— What this task involves —
Take the lines of the data below from the very first through the line containing "Viewport: 1568px width, 542px height." and output them exactly, pictures excluded.

[Excerpts from a dataset]
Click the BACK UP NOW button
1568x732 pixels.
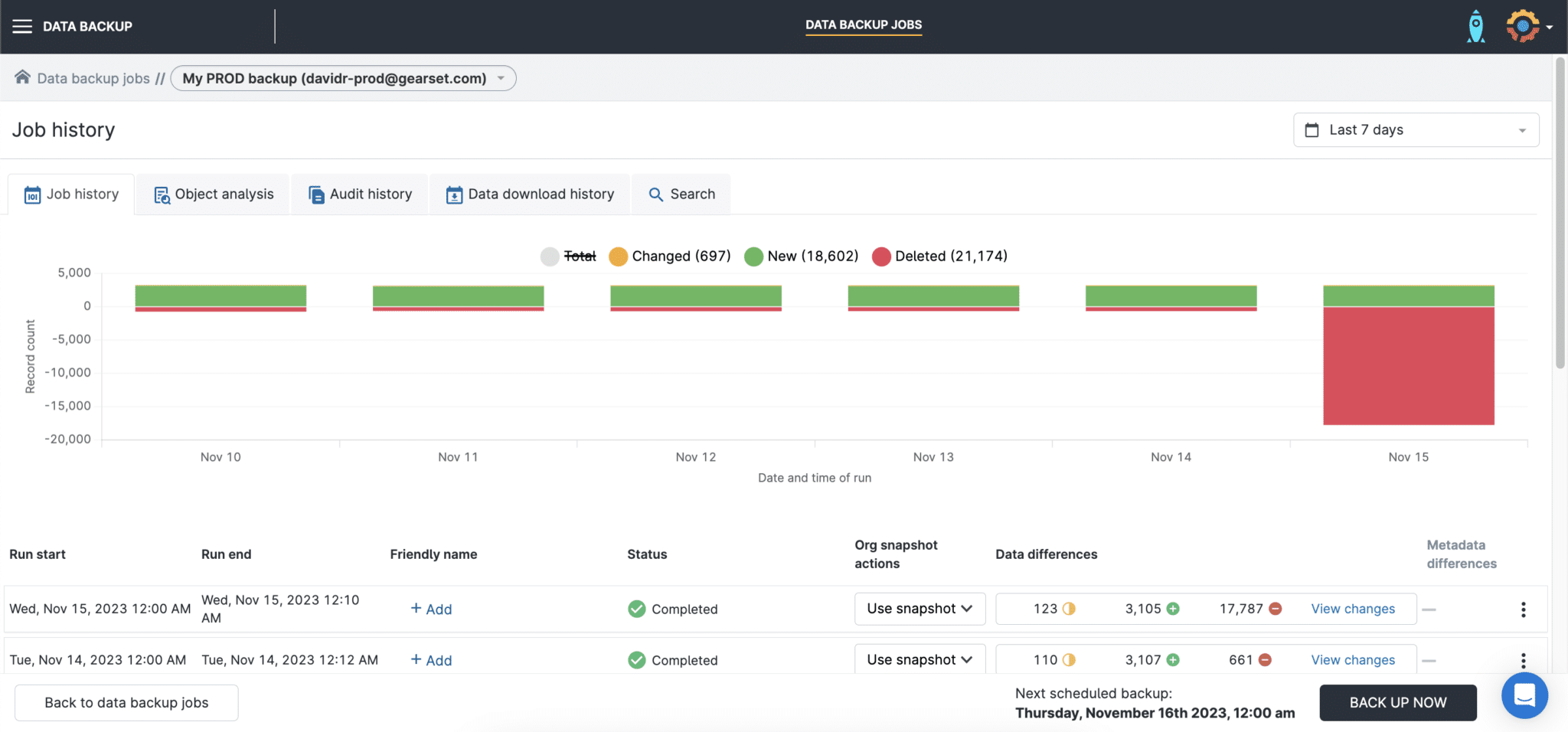coord(1397,703)
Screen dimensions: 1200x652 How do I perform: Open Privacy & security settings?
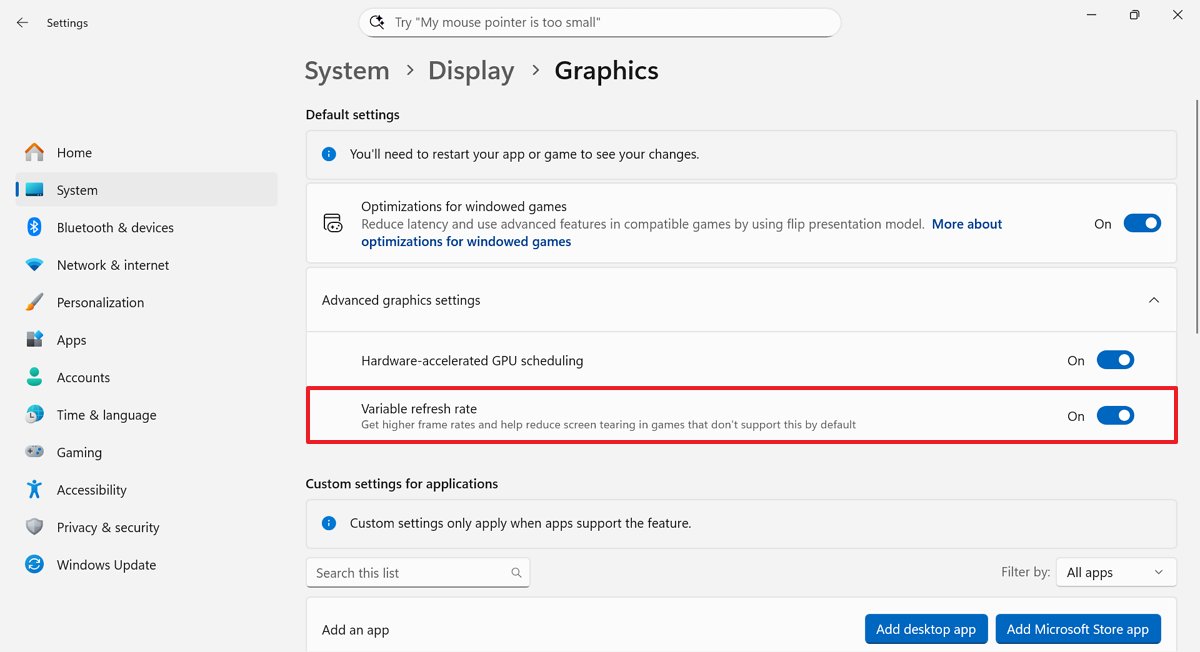(x=33, y=527)
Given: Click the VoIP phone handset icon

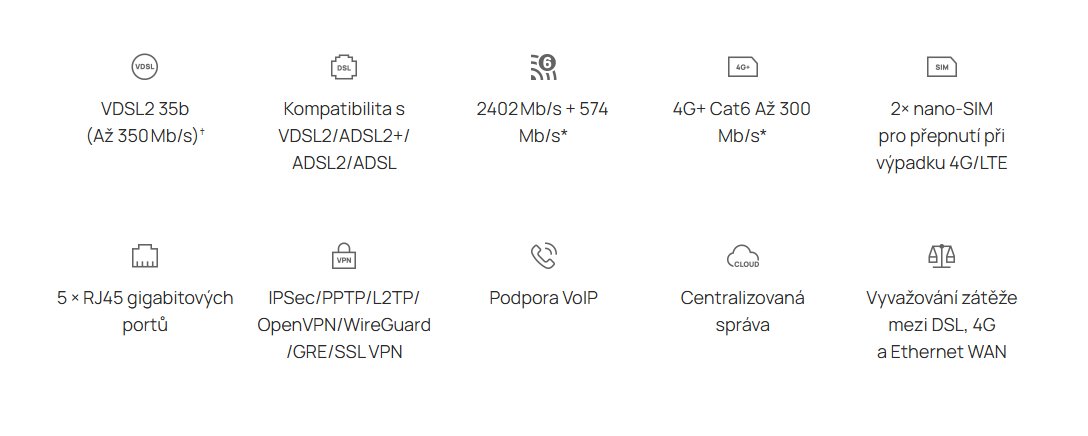Looking at the screenshot, I should [543, 256].
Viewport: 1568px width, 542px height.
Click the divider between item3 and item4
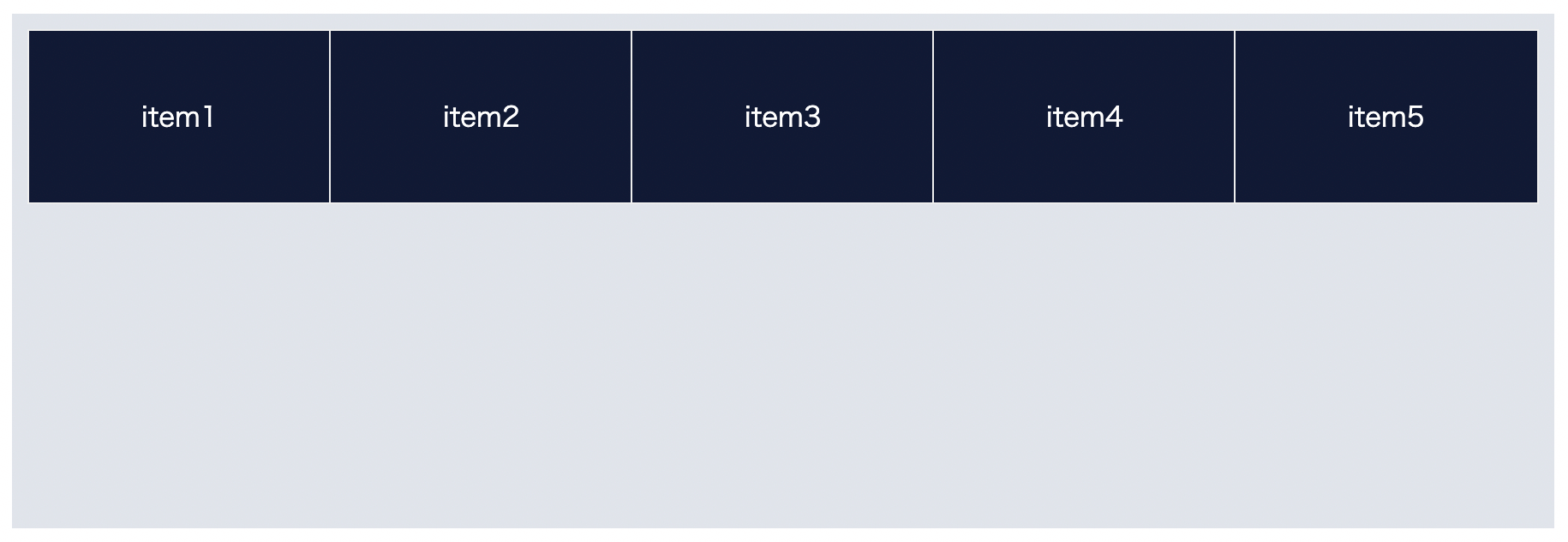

— Your response —
Click the BACK UP NOW button
1568x732 pixels.
coord(1397,703)
Screen dimensions: 1200x652 How do I perform: Open Privacy & security settings?
(x=33, y=527)
Given: Click the VoIP phone handset icon

Looking at the screenshot, I should [543, 256].
Viewport: 1568px width, 542px height.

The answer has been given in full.